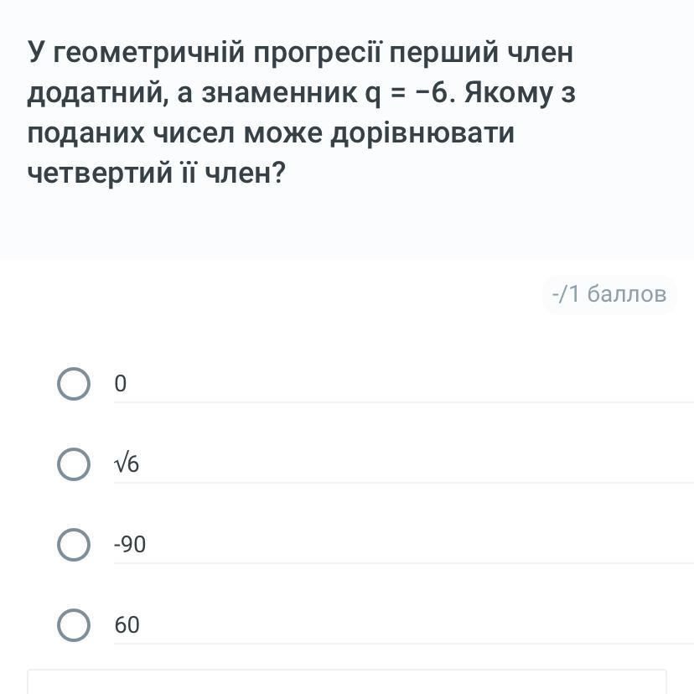The image size is (694, 694).
Task: Choose the √6 radio button
Action: pyautogui.click(x=74, y=464)
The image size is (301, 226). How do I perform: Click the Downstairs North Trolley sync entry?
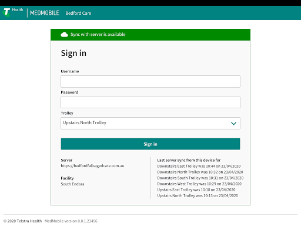point(200,172)
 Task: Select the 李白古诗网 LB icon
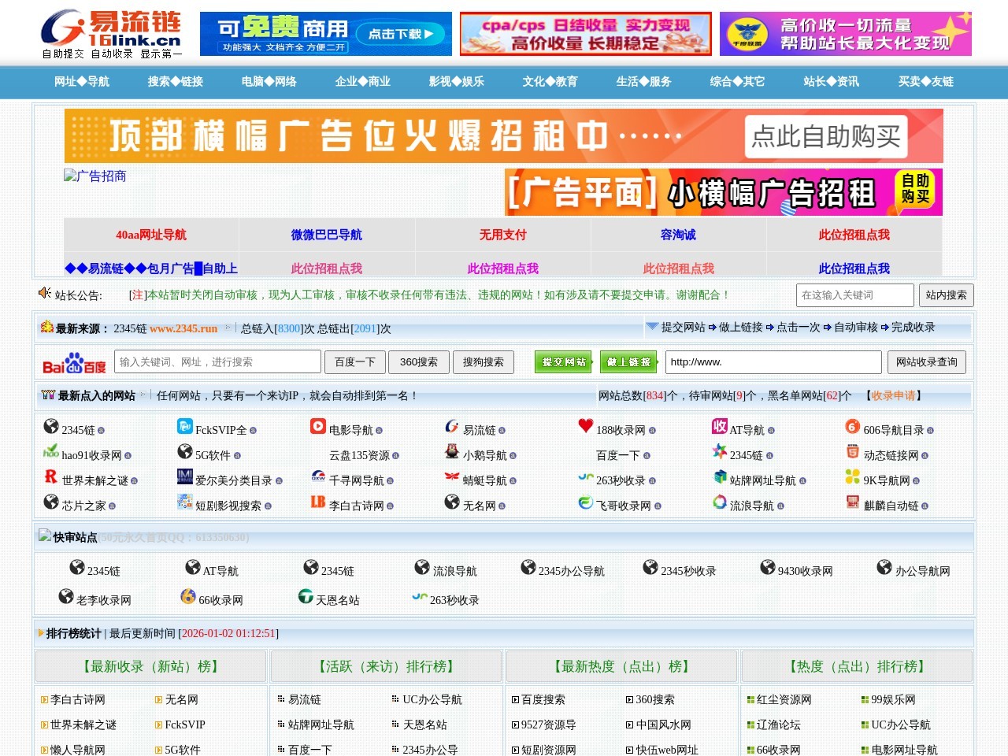(318, 502)
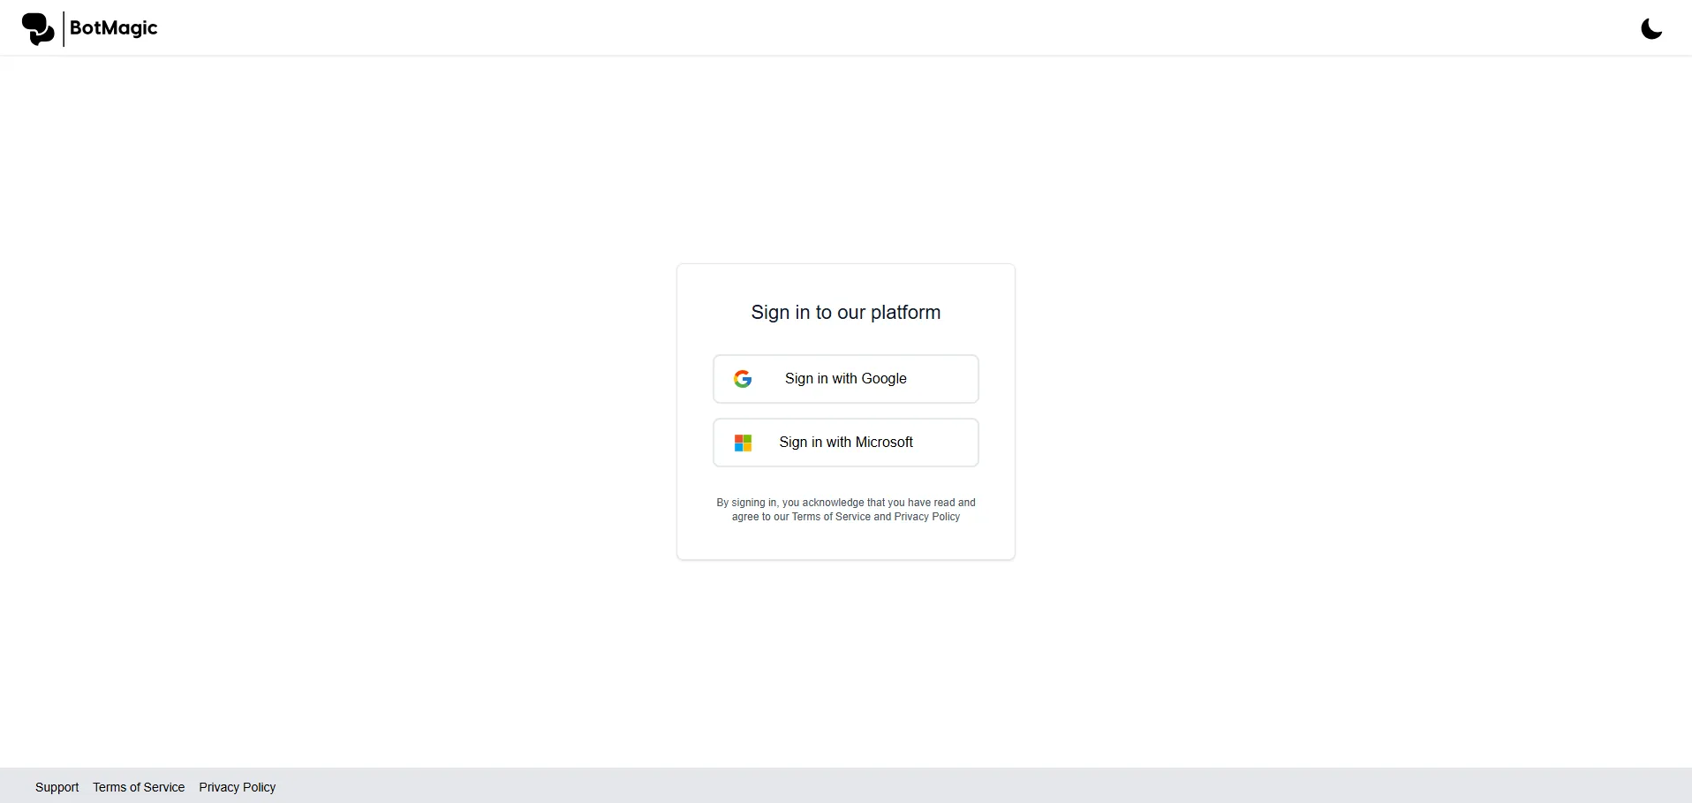
Task: Click the Microsoft four-square logo icon
Action: pos(743,443)
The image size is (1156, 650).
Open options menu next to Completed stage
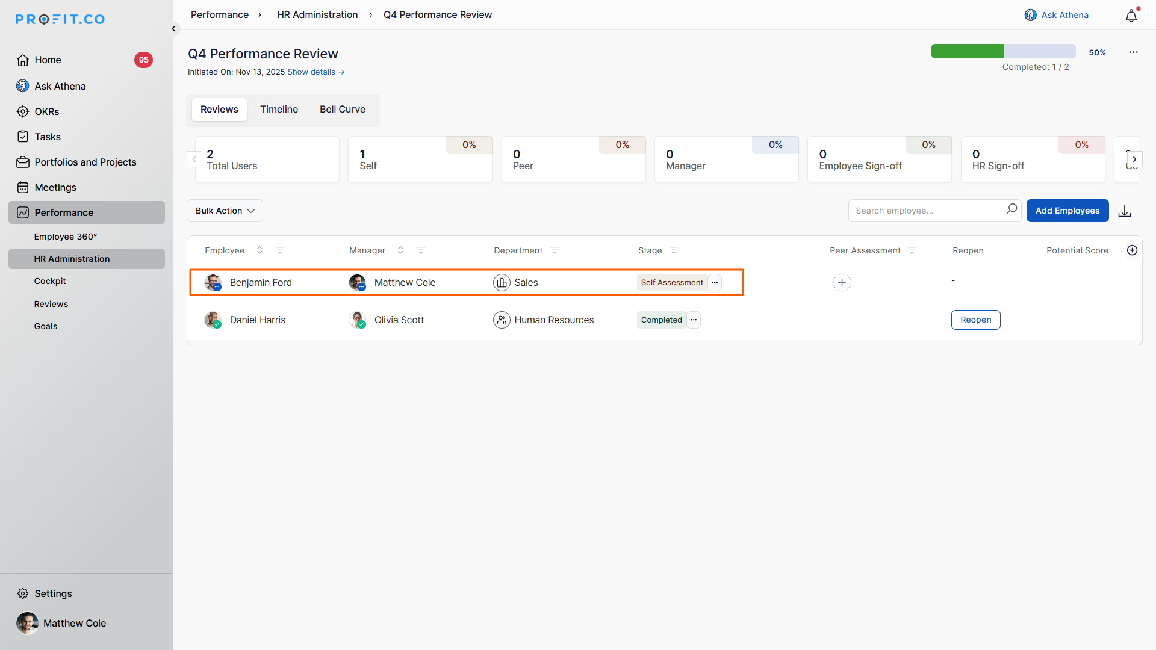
┄┄┄┄┄┄┄┄┄┄┄┄┄┄┄┄┄┄┄┄
_Exercise prompt:_ Copy out the records word for word, from the line that contains "The image size is (301, 226)." through the end of the records. Leave the pictures out.

_Task response:_
The image size is (301, 226). How do I perform: Click the Downstairs North Trolley sync entry?
point(200,172)
 Task: Select the 李白古诗网 LB icon
(318, 502)
Task: Click the Microsoft four-square logo icon
Action: pos(743,443)
The image size is (1156, 650).
Open options menu next to Completed stage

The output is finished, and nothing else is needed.